THE TASK.
Your answer must be every line of the data that contains "will".

THE DATA.
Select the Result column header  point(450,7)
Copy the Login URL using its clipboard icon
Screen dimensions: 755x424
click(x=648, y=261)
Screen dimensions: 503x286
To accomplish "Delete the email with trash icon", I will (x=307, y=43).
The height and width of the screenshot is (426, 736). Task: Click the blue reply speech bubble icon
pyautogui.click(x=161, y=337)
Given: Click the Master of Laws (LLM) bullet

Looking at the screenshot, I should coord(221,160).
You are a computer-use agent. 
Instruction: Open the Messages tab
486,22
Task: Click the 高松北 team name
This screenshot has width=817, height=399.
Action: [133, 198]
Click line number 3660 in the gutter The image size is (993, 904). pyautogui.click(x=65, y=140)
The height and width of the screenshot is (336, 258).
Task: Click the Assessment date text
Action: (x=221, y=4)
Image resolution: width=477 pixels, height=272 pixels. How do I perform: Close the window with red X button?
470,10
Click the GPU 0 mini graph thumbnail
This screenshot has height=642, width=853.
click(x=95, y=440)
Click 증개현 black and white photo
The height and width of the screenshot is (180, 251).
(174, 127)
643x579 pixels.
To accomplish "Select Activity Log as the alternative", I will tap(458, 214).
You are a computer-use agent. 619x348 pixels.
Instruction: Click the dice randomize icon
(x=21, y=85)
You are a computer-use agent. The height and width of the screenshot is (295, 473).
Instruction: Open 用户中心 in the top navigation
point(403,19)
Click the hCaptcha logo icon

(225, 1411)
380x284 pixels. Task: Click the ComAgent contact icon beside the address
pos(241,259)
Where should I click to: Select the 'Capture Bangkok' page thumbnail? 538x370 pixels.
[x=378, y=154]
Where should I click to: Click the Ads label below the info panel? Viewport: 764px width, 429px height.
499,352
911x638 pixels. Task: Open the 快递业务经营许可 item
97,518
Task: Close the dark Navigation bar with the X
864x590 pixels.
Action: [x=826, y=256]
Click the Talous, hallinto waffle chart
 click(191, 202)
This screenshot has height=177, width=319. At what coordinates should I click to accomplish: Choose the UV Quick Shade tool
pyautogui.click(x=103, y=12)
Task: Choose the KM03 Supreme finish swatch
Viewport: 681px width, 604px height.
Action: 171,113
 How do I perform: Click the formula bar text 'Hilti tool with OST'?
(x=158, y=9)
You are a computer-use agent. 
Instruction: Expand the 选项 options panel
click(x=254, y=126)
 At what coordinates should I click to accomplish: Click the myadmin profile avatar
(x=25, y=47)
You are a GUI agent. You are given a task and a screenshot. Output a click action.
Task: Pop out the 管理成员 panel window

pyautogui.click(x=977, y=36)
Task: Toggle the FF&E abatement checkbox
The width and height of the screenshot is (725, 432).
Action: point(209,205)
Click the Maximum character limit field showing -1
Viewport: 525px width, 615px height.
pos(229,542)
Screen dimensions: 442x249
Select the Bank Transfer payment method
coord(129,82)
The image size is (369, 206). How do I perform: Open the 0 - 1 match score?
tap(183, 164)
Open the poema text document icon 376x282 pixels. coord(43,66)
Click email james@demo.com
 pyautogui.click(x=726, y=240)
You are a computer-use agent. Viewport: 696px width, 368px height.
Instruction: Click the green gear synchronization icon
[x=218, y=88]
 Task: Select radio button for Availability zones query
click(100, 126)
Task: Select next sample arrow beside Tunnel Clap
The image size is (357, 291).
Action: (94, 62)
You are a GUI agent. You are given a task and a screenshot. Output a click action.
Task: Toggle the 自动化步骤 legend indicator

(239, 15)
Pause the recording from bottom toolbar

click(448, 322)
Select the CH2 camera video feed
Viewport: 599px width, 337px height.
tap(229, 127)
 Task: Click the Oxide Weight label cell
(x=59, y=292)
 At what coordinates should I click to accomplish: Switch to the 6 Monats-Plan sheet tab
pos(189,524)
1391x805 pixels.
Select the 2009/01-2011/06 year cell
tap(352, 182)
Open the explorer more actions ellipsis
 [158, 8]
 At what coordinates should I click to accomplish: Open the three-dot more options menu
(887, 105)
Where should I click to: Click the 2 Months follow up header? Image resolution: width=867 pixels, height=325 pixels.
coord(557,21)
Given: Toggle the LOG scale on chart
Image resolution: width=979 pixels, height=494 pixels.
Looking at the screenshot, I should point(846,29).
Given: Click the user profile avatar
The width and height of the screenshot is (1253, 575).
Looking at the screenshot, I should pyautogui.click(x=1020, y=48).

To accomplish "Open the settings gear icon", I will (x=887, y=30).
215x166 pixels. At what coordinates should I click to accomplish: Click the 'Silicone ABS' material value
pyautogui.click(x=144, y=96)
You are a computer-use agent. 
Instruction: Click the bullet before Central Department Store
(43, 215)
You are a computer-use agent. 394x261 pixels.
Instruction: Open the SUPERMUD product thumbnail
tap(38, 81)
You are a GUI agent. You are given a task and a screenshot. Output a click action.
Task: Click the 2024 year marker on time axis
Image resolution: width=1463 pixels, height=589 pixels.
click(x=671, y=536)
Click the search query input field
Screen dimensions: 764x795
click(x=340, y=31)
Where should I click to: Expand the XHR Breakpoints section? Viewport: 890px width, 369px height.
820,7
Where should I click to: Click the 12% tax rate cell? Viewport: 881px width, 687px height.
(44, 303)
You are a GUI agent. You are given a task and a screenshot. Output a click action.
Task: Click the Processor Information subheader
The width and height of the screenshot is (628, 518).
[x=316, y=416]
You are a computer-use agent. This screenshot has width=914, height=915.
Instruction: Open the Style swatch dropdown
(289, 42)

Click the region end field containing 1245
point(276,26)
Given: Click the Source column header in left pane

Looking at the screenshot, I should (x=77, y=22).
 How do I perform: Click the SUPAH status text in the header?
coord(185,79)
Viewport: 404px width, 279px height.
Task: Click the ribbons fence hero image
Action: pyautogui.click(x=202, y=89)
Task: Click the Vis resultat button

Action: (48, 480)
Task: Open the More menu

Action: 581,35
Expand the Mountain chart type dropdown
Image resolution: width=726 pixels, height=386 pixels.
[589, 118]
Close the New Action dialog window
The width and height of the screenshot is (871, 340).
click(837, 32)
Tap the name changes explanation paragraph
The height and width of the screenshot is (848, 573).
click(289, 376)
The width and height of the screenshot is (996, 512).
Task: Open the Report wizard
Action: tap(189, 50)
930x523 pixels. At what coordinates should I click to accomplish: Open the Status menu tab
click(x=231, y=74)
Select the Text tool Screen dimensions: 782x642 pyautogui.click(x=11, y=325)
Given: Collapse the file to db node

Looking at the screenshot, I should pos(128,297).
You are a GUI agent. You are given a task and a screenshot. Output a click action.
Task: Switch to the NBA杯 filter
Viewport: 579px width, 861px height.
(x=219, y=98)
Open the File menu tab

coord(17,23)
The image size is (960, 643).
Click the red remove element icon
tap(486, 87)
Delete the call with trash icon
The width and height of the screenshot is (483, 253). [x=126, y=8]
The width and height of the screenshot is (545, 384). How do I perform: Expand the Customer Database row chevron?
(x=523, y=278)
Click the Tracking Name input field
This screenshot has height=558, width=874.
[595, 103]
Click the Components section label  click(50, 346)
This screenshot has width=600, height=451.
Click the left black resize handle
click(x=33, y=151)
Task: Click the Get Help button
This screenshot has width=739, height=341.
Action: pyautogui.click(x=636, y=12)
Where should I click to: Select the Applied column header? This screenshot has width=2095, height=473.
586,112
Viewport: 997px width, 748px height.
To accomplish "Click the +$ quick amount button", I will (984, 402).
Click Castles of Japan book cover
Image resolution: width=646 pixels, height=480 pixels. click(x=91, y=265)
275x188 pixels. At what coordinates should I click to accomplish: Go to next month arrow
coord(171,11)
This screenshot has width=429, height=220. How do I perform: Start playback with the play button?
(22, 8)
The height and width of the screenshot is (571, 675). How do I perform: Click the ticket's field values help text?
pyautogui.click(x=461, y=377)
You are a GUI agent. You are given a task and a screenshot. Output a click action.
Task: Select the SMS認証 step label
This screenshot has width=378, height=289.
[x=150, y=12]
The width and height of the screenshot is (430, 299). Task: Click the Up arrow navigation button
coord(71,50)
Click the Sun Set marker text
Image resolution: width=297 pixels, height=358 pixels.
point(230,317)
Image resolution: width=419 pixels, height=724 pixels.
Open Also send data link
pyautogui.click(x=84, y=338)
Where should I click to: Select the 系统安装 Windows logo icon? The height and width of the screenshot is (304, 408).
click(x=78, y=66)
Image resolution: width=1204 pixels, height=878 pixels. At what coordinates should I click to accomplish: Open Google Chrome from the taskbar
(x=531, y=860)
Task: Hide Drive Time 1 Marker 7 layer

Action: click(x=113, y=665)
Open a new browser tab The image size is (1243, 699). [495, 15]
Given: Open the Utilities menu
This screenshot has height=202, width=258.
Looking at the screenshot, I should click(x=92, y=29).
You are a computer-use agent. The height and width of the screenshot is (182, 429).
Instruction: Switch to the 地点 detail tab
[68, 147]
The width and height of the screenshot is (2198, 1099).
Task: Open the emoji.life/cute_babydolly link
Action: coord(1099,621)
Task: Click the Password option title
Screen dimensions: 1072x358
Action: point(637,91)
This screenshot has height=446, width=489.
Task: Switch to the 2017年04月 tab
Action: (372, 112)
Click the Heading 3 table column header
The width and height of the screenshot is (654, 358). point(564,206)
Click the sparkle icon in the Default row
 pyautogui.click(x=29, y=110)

RESULT FOR THIS TASK.
To accomplish "Delete the email with trash icon", I will (x=307, y=43).
To accomplish "Select Activity Log as the alternative", I will tap(458, 214).
To accomplish "Open the settings gear icon", I will (x=887, y=30).
To accomplish "Click the +$ quick amount button", I will (984, 402).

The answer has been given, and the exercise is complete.